Now the party is coming to Lexington. Richard Cooke, the self-styled Chief Funtime Officer of the Tea Dance series in the Queen City, is bringing it to Lockbox, the elegant restaurant at the 21c Museum Hotel on Main Street, this Sunday.
“We’ve had phenomenal Tea Dances here, and now we’re expanding to Lexington,” says Cooke, a social fixture in Cincy along with his husband, Marty Wagner. “At our last event, we had six DJs, each of whom played a 60-minute set, as well as drag queens, burlesque dancers, cabaret stars and acrobats suspended from the ceiling. There was so much going on, people didn’t know where to look next.

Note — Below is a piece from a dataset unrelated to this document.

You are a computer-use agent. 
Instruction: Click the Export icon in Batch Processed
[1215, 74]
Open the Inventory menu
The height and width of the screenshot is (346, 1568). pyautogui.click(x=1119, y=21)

It was exhilarating.”
In the midst of this revelry, Cooke says, there was an air of celebration, of unity and pride, that’s missing online and on the apps. “It was a signal to folks that we have an amazing community, and that this is a place to meet people in a safe setting and still have a fabulous time.”
At Lockbox, there will dancing and cocktails in the cleared-out dining room to house music by Cincy DJs Ben and Milkshake. There will also be a special snack menu by Lockbox executive chef Cody Derosett, including small plates of sweet-and-spicy fried chicken, toast made with pimento cheese on char-grilled sourdough, and house-smoked trout on a crunchy cracker with benedictine spread and fresh dill.
“It’s a party, and you’re there to dance and socialize and hang out, not really to eat,” Derosett says. “So the food is there to snack on, not to get full on. But it’s still going to be tasty.”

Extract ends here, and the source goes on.